» **課題の内容**:
「Open the second My Fyre LDAP entry」を含む行から「Action: (130, 15)」を含む行までを、両端も含めてMarkdownの表に書き直す。表の列名は「番号」と「内容」とし、空行は除いて、この範囲の行だけを載せること。

□ □ □ □ □

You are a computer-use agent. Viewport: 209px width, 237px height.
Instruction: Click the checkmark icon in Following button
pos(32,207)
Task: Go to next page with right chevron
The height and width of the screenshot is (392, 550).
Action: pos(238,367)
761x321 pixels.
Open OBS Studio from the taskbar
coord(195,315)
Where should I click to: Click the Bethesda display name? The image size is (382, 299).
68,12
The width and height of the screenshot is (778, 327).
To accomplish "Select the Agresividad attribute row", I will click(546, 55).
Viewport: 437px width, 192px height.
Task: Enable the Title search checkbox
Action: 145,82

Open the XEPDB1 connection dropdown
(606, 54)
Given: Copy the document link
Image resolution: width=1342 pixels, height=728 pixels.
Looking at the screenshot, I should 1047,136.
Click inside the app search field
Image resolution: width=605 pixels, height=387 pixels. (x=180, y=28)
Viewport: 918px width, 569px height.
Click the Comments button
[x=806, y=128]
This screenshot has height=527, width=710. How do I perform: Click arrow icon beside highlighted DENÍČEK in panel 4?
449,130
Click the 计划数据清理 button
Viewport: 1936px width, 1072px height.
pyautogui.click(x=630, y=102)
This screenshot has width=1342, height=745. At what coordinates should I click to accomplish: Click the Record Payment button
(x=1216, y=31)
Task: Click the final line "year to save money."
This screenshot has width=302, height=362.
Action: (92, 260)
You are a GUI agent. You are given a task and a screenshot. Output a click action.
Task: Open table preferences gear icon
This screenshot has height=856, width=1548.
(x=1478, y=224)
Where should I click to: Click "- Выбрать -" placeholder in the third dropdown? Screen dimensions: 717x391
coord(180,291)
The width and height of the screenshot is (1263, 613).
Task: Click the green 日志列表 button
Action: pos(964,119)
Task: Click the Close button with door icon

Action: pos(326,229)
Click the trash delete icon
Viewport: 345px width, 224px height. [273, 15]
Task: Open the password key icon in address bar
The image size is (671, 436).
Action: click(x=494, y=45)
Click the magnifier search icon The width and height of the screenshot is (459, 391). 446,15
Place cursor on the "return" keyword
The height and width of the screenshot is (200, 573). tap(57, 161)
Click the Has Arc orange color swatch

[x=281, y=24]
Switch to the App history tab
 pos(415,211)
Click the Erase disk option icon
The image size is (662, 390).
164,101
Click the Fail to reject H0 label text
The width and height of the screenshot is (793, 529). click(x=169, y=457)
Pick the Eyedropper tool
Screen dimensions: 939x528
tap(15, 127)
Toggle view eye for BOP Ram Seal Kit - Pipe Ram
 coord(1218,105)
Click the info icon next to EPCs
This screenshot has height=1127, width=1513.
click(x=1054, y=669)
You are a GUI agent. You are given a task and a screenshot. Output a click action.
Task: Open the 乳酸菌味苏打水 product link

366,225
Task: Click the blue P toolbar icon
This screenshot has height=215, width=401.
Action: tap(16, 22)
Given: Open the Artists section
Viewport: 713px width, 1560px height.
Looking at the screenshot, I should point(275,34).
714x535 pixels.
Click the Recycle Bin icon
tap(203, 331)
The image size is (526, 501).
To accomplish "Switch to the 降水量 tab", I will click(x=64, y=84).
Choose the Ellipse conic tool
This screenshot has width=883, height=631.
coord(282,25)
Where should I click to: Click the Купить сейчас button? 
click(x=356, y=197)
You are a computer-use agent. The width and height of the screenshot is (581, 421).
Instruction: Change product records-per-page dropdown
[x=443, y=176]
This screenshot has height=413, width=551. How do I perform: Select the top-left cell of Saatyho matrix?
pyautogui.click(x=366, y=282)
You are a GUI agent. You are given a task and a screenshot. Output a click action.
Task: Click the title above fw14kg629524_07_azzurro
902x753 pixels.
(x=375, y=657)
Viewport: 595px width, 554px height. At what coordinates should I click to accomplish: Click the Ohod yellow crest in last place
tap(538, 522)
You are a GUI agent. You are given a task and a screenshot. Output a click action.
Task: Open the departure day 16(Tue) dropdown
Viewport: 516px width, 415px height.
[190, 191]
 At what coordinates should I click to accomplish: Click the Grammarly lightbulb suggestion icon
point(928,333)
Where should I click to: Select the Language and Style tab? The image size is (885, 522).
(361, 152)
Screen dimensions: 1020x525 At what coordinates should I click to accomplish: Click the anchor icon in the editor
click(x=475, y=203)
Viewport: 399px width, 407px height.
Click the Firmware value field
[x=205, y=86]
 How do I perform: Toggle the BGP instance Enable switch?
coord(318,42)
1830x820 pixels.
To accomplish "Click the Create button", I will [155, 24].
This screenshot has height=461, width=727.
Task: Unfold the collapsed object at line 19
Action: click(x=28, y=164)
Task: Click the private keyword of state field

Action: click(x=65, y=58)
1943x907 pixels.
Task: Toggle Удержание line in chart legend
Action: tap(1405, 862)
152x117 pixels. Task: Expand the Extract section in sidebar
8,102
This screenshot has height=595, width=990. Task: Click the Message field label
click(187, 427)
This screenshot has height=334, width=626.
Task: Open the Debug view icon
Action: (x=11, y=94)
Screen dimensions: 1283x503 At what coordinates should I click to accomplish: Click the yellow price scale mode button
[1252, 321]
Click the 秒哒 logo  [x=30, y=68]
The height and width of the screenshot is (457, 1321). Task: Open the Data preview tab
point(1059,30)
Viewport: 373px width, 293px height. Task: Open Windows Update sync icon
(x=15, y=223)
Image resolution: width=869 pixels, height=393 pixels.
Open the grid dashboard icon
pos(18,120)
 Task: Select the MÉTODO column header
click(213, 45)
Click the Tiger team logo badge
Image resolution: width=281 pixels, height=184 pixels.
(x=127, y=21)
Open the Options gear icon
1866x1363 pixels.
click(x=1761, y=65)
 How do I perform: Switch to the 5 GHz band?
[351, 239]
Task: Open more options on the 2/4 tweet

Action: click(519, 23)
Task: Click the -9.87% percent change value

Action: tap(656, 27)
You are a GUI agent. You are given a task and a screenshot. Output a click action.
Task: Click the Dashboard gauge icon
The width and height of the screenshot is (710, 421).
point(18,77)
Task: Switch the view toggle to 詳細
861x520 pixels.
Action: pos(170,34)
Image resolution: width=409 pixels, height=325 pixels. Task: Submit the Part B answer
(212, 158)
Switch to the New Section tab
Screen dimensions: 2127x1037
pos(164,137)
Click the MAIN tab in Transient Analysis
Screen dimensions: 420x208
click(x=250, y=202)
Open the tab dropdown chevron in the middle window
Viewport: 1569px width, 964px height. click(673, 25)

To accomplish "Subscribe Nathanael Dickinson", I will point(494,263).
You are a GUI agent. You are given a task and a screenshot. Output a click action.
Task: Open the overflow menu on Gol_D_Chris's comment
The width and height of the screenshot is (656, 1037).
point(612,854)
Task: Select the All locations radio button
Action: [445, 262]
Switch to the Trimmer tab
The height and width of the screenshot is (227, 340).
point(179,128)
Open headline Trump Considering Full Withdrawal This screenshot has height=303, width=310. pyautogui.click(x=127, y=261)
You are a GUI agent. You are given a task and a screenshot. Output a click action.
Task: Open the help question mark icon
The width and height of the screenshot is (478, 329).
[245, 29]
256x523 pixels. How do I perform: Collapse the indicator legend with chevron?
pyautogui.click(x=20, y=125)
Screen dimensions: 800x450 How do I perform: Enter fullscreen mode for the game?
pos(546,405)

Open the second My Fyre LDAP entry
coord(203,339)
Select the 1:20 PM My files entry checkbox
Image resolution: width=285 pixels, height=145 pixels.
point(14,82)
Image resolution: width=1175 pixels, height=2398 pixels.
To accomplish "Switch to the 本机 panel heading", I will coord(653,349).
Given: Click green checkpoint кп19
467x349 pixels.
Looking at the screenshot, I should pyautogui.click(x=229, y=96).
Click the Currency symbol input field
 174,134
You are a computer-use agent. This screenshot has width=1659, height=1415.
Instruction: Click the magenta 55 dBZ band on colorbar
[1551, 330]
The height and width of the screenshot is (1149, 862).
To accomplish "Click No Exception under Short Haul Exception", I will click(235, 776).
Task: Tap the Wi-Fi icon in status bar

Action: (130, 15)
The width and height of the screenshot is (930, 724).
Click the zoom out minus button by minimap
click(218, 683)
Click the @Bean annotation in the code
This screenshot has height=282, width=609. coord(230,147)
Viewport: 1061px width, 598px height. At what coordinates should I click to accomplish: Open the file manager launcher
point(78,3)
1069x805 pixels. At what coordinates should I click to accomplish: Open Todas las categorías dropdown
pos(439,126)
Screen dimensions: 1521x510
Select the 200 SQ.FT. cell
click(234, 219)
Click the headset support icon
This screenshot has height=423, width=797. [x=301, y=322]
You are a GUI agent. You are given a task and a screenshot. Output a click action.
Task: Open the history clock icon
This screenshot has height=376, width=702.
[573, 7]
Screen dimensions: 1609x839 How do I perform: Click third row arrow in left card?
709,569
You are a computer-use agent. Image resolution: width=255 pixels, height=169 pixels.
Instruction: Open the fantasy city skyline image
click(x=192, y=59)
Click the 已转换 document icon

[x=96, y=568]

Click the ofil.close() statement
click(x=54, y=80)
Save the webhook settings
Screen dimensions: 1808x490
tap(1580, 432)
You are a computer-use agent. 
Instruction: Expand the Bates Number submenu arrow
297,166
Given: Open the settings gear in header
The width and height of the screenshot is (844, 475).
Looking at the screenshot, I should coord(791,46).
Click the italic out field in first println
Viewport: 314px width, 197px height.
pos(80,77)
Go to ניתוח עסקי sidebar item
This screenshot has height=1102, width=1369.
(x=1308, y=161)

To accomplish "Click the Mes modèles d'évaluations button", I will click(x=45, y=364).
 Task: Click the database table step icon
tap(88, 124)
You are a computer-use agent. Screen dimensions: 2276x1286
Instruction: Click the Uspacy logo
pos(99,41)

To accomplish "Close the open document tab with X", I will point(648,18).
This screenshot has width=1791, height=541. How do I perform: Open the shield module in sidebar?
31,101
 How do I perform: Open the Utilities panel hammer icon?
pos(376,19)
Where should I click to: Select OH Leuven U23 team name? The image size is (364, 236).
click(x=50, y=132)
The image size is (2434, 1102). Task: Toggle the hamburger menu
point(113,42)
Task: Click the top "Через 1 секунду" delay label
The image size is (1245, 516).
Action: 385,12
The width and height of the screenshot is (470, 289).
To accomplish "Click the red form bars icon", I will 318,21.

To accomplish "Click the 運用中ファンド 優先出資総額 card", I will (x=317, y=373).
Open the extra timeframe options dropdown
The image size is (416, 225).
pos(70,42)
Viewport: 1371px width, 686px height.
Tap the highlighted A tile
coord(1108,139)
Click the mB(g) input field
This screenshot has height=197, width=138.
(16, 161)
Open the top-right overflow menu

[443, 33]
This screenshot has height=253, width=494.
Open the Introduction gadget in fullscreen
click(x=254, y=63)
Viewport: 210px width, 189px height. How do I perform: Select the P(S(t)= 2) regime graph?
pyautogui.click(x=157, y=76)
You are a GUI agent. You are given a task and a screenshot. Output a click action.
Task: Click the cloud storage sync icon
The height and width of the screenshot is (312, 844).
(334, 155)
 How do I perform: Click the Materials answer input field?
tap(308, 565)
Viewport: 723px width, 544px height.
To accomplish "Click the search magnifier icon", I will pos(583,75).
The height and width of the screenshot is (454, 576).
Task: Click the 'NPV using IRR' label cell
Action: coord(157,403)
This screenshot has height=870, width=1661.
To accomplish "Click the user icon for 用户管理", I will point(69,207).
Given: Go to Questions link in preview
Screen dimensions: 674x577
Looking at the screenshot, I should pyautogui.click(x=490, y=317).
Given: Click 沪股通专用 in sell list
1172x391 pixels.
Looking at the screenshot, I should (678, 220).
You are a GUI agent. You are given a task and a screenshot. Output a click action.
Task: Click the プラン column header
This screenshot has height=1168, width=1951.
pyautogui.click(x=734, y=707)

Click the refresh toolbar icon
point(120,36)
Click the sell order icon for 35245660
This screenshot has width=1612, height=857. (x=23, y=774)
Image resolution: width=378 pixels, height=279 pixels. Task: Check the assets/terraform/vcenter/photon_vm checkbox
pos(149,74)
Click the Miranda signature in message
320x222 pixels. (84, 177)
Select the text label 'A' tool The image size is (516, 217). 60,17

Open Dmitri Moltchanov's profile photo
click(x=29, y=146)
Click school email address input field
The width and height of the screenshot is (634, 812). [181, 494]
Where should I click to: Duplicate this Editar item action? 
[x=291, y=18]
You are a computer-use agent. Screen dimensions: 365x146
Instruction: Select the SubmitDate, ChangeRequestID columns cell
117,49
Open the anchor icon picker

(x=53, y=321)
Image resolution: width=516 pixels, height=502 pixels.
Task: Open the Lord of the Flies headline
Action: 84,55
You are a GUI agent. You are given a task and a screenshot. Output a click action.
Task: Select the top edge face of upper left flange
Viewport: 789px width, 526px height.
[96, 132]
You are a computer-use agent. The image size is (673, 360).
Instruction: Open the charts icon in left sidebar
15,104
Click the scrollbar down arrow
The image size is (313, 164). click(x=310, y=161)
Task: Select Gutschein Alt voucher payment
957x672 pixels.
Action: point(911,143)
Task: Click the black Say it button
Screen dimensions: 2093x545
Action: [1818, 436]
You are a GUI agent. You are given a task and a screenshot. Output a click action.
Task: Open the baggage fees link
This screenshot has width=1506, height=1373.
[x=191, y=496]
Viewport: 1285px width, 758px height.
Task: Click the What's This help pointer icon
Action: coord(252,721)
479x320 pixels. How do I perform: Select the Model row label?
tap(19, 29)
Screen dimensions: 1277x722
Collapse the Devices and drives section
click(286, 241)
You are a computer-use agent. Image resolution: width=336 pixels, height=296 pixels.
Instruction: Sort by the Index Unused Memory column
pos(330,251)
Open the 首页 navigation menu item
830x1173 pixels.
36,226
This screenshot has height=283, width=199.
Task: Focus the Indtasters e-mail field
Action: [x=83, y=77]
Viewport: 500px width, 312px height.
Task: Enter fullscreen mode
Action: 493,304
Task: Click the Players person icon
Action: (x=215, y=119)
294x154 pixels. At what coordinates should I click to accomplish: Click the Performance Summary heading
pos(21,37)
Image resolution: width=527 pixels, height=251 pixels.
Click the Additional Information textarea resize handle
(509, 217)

□ □ □ □ □

» **完全な解答**:
| 番号 | 内容 |
|---|---|
| 1 | Open the second My Fyre LDAP entry |
| 2 | coord(203,339) |
| 3 | Select the 1:20 PM My files entry checkbox |
| 4 | Image resolution: width=285 pixels, height=145 pixels. |
| 5 | point(14,82) |
| 6 | Image resolution: width=1175 pixels, height=2398 pixels. |
| 7 | To accomplish "Switch to the 本机 panel heading", I will coord(653,349). |
| 8 | Given: Click green checkpoint кп19 |
| 9 | 467x349 pixels. |
| 10 | Looking at the screenshot, I should pyautogui.click(x=229, y=96). |
| 11 | Click the Currency symbol input field |
| 12 |  174,134 |
| 13 | You are a computer-use agent. This screenshot has width=1659, height=1415. |
| 14 | Instruction: Click the magenta 55 dBZ band on colorbar |
| 15 | [1551, 330] |
| 16 | The height and width of the screenshot is (1149, 862). |
| 17 | To accomplish "Click No Exception under Short Haul Exception", I will click(235, 776). |
| 18 | Task: Tap the Wi-Fi icon in status bar |
| 19 | Action: (130, 15) |